Particolarmente critica è la situazione delle piccole imprese agricole: sia al momento dell’esame della richiesta di prestito – perché non dispongono di bilanci redatti secondo le norme di Basilea e questo crea rallentamenti nelle pratiche e, a volte, il diniego del prestito – sia per gli adempimenti necessari alla gestione del medesimo.
Infatti, le norme relative alla classificazione Utp (acronimo che in italiano equivale a «prestito difficilmente restituibile») sono particolarmente rigide e si applicano nel caso di ritardi nei pagamenti. Basta un ritardo di 90 giorni consecutivi nel pagamento di 100 euro per le esposizioni al dettaglio e di 500 (cinquecento) euro per gli altri prestiti per essere automaticamente classificati tra le «esposizioni scadute» e/o «sconfinante deteriorato».
Inoltre, un’eventuale rinegoziazione del debito dovuta a difficoltà finanziarie può comportare, in talune circostanze, una classificazione obbligatoria allo stato di default.
Da notare che la semplice classificazione tra le posizioni scadute o sconfinate, anche se la posizione viene poi sanata, prevede la segnalazione al sistema di informazioni creditizie (Eurisc), il che comporta effetti sulla capacità del debitore di accedere a crediti diversi anche in altri istituti bancari.
Le banche non possono avere una percentuale elevata di crediti classificati Utp, per cui gli istituti bancari sono incentivati a cedere tali crediti (comprensivi delle garanzie collegate) a società esterne specializzate.
L’obiettivo di queste ultime è guadagnare il più possibile e a tal fine, frequentemente, i beni del debitore presunto insolvente finiscono all’asta.

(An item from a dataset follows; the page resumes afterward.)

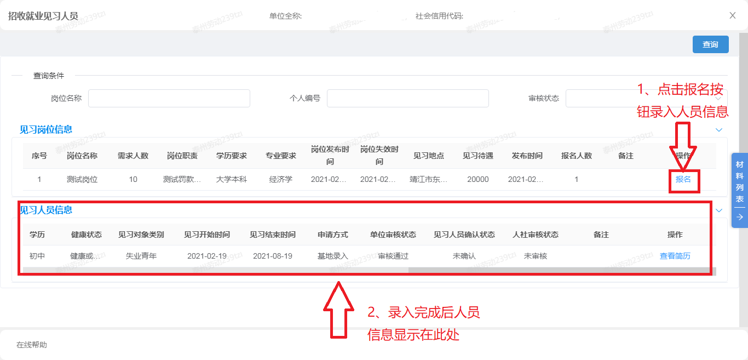Screen dimensions: 748x360
Task: Click the arrow icon under 材料列表
Action: 739,217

Come sia possibile che non vengano messe in discussione regole in grado di trasformare un gravissimo rischio (per le banche) in un lauto guadagno per pochi (speculatori) resta un mistero.
Tra l’altro situazioni del genere «incoraggiano» comportamenti non corretti.
Si crea così un circolo vizioso dal quale è difficile uscire e che porta alla sparizione di aziende agricole economicamente valide, ma che incontrano momenti di difficoltà (calamità naturale, ritardi nei pagamenti Pac, ecc.) in presenza di regole di gestione del credito «ragionevoli» potrebbero essere superati.
Il sistema andrebbe sicuramente rivisto, ma al momento niente sembra muoversi perché la problematica viene sottovalutata.
Del resto appare difficile modificare regole generali per il solo settore agricolo, in situazioni in cui il credito viene gestito senza conoscenza diretta, ma attraverso indicatori automatici.
Forse l’istituzione di un fondo di rotazione per pagare le rate scadute di imprese in difficoltà con tempi di intervento rapidi, limiti di importo definiti e gestito da esperti del settore potrebbe essere una soluzione. In questa logica le mutue di agricoltori o gli organismi consortili esistenti in campo assicurativo potrebbero rappresentare il nucleo iniziale da cui partire per esperienze pilota.